Amsterdam area as displayed on the topographic base map of The Netherlands.

Customer-oriented approach

As the Netherlands’ Cadastre waded deeper into automation, Bruns and his boss, Ulrike Schild,  head of geoinformation at the Netherlands’ Cadastre, also adhered to the lean management philosophy. “The philosophy is, you have a lot of spillage in a production process, so you need to try to eliminate that. The best way to do that is to evaluate all individual production steps, and if it does not add customer value to your end product, it has to go,” explained Marc Post, who’s also a senior GIS specialist for the Netherlands’ Cadastre. “This customer-oriented approach was something completely new within the Netherlands’ Cadastre, and it took a lot of effort and courage to introduce that into a world of traditional cartographic work.” “This had a huge impact on production acceleration,” added van Altena.

Another management philosophy that Bruns abides by is having a heterogeneous team. “The members of his teams must have different expertise,” said van Altena, whose background is in theology. “If people from different backgrounds are able to communicate with each other, they can come up with different ideas.”
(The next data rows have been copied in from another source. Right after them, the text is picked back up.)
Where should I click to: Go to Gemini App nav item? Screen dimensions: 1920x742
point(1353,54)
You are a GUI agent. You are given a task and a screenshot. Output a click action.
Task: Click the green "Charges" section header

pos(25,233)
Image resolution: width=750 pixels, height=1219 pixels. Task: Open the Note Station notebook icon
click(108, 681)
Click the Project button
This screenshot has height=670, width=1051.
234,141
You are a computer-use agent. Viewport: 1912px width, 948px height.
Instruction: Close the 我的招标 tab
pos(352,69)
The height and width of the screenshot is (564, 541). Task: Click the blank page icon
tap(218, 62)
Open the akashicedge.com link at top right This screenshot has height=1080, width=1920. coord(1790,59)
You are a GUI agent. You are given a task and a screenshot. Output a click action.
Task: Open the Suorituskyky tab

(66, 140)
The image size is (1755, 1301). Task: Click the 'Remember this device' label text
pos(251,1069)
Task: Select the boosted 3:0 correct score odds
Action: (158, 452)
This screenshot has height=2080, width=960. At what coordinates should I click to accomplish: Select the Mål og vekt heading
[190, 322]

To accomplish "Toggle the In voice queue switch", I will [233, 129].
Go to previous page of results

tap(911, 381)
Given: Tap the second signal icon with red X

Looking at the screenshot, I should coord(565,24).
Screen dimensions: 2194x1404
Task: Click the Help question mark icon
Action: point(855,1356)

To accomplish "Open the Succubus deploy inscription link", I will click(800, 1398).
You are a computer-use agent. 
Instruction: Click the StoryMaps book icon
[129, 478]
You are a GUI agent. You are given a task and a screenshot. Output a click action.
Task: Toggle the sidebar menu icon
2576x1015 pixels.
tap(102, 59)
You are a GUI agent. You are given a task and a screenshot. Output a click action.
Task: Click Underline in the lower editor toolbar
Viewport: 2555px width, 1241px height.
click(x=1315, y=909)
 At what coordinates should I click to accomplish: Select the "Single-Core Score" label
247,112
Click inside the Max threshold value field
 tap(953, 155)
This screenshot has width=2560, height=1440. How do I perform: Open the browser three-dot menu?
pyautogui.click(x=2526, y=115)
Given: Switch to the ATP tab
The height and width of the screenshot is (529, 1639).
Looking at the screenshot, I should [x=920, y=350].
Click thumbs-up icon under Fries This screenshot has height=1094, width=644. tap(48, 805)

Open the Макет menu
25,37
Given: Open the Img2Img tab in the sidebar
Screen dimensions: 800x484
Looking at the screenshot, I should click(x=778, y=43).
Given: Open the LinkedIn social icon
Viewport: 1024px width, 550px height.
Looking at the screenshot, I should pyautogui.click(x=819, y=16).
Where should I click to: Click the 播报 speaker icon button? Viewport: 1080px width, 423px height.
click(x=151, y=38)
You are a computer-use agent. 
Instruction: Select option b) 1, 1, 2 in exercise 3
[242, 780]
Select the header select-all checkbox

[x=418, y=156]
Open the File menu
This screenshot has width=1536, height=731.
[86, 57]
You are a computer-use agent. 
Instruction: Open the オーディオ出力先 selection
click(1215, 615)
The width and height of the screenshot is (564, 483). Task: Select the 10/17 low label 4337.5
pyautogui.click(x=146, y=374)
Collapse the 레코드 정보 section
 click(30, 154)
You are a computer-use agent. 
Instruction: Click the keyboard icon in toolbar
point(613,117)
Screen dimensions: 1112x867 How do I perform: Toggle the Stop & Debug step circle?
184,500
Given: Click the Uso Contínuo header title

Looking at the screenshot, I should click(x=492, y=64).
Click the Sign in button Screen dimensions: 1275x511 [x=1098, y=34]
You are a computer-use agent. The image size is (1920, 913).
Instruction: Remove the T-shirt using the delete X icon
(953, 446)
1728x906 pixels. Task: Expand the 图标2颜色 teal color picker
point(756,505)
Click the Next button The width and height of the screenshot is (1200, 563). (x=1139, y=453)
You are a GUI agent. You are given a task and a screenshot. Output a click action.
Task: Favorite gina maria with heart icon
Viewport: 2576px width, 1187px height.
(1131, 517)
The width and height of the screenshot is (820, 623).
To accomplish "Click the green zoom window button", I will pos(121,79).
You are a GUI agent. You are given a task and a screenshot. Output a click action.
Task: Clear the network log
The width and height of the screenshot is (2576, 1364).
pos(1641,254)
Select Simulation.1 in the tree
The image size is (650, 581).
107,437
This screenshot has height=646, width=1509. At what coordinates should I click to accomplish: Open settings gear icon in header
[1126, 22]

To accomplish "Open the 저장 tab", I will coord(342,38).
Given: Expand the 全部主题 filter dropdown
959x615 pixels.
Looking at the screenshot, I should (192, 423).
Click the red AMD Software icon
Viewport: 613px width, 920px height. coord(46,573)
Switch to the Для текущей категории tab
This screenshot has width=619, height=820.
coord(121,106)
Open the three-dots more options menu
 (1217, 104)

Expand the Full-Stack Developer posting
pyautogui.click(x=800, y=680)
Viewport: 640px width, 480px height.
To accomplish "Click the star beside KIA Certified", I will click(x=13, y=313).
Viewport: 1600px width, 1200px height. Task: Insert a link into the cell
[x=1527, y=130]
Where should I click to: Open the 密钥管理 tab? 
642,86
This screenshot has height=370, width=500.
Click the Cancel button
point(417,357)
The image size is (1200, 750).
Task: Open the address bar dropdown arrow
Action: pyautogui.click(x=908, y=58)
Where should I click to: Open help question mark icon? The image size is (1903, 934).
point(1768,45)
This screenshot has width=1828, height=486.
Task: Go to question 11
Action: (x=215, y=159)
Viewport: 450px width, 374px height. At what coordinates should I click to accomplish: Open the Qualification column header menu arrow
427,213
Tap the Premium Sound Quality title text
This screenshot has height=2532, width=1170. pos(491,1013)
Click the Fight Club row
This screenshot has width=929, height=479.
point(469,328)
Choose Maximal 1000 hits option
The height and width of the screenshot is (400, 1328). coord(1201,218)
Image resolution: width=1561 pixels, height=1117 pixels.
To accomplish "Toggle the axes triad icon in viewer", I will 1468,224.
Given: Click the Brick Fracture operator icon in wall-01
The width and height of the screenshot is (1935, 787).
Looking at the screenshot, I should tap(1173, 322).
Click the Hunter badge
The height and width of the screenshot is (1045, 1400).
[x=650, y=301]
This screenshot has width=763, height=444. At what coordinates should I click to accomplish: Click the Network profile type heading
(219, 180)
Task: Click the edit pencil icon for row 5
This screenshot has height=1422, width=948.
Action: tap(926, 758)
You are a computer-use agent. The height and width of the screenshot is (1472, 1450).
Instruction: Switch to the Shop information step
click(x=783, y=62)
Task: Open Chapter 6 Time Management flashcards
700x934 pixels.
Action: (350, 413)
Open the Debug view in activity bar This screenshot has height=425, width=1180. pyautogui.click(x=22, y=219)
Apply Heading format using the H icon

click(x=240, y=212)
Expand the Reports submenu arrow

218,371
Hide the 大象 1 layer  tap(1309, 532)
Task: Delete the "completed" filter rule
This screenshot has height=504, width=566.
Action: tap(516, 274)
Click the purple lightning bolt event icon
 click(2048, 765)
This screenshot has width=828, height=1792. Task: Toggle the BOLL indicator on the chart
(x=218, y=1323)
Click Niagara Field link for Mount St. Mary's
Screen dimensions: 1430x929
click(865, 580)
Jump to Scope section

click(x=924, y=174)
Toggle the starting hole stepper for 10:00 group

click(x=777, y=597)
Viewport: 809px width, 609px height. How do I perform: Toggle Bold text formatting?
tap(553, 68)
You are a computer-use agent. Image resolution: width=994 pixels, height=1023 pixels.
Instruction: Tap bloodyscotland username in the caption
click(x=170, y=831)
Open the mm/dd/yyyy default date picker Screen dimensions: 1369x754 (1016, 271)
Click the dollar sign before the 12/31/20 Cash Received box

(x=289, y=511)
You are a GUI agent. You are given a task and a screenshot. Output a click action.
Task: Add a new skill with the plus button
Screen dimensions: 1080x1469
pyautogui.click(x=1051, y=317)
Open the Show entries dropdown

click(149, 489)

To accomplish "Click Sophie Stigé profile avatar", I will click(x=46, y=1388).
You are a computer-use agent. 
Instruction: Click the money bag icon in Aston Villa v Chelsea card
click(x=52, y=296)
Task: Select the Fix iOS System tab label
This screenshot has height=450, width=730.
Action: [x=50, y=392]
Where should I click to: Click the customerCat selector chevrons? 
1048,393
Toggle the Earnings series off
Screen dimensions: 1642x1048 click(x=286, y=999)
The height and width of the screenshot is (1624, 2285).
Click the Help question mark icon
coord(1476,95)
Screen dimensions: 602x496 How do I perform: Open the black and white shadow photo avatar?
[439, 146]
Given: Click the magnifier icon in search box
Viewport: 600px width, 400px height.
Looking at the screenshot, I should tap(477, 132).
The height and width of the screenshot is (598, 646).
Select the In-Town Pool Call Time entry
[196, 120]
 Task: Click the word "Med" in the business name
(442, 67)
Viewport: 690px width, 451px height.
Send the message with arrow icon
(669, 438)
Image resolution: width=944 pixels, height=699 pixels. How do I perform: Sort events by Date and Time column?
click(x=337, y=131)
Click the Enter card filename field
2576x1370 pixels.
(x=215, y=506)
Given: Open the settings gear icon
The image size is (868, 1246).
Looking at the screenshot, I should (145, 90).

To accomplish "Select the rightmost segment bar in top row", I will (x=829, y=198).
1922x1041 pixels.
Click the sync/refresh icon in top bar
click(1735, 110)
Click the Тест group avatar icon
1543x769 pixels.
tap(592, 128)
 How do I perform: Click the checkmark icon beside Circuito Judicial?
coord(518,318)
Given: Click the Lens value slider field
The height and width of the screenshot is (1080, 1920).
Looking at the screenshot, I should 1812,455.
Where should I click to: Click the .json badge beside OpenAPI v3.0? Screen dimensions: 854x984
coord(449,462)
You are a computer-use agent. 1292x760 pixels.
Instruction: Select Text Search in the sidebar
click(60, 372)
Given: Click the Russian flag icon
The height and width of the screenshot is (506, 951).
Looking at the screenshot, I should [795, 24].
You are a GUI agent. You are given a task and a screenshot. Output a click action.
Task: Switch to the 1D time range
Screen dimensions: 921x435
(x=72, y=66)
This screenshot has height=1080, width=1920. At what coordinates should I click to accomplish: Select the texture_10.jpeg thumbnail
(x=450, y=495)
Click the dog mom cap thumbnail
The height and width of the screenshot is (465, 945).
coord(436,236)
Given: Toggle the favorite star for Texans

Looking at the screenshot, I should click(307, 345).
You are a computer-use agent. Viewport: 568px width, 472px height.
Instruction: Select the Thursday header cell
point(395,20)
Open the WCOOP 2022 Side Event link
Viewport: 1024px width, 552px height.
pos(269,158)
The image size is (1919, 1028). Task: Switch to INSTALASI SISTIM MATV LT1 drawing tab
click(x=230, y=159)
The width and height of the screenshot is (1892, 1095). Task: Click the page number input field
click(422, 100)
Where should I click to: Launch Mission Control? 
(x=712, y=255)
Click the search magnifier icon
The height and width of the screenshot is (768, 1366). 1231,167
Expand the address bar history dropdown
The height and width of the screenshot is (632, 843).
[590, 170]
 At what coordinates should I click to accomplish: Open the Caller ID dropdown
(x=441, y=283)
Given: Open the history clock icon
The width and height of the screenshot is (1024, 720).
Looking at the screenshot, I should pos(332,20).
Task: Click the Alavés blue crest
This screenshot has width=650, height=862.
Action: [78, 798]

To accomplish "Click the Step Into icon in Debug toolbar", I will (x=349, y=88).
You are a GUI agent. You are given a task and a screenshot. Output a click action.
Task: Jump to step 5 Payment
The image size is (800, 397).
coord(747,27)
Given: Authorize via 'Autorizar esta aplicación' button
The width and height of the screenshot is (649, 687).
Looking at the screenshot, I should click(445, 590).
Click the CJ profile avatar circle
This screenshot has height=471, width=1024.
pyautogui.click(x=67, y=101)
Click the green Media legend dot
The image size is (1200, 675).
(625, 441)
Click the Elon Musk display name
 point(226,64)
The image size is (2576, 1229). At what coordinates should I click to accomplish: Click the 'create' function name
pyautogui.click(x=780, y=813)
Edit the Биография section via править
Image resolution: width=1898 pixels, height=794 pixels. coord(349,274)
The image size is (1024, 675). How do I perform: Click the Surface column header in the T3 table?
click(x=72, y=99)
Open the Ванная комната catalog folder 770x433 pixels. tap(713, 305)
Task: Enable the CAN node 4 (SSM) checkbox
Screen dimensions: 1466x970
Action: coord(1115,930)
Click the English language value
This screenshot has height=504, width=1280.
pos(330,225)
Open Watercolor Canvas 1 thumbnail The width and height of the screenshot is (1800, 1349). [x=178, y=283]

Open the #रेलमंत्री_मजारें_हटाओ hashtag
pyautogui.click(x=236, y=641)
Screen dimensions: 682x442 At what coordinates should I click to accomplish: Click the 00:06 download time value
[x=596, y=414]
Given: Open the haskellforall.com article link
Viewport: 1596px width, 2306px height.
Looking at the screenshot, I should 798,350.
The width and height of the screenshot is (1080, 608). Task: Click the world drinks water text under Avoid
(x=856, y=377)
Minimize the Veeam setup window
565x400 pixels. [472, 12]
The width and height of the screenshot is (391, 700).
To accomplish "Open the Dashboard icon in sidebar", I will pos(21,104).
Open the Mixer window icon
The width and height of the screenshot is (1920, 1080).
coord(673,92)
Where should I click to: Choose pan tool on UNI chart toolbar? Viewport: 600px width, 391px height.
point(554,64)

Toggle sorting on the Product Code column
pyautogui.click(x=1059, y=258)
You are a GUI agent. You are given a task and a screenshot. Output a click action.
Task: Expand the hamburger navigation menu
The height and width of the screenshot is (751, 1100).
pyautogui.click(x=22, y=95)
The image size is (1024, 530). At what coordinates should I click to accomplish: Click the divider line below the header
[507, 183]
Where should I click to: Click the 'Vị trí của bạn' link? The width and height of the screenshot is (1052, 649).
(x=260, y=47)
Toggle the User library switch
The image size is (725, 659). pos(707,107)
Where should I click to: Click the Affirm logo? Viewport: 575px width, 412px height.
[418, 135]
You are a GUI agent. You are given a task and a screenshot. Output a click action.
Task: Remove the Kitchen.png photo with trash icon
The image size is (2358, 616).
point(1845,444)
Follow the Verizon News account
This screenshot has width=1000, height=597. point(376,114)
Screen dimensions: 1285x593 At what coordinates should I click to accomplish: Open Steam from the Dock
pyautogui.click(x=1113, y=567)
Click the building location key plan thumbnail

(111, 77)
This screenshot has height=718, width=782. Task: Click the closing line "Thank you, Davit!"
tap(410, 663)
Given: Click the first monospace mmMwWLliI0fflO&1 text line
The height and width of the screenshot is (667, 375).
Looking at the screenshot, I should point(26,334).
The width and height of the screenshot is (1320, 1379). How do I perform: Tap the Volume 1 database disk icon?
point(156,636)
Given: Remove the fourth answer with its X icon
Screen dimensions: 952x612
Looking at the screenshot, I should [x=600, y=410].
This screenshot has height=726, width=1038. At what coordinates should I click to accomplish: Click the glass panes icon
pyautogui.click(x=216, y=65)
“In his quest for a team, Ben is looking for unique characters, not copies or clones,” said Reimerink, whose training is in conservation and GIS. “Each member of my team is creative, tenacious, independent, and stubborn,” said Bruns. “Incredible innovations arise from the energy that comes from giving these distinctive people space and direction.” “He also truly believes that everyone on his team is doing their best and is being honest about what’s going on,” added Post, whose background is in conservation as well. “Without that trust, the innovation doesn’t happen.”

View of a typical Dutch landscape: The Dutch municipality of Wijdemeren seen from above.

New rules

In the same vein, Bruns trusted the Netherlands’ Cadastre’s customers to tell his team what they wanted to see in their maps and involved them directly in the automation process. “Cartographers have a traditional way of doing things, according to a list of specifications, but to automate our map production, we had to create new rules,” Post explained.

“Ben’s team members said, these maps aren’t going to look like they did in the past, but they’ll meet customers’ needs,” said Cygan. “They then went directly to users and asked, is this map going to meet your needs and do everything you need it to do? All of the Netherlands’ Cadastre’s major customers were happy with the results, and many said they couldn’t tell the difference from previous maps. Other mapping agencies, including OSi and OS, are finding the same thing.”

Now that the Netherlands’ Cadastre has a handle on automatic multiscale mapping, Bruns’ team is in the process of developing an automatically constructed 3D topographic dataset for the Netherlands, taken from point clouds and 2D base data. The geoinformation division is also exploring using machine learning techniques for topographic data. It seems that the innovation will never stop.

Ben Bruns, the manager of the Netherlands' Cadastre's GIS custmer solutions department. Automatic generalisation would not have been possible without Bruns’ imaginative leadership style.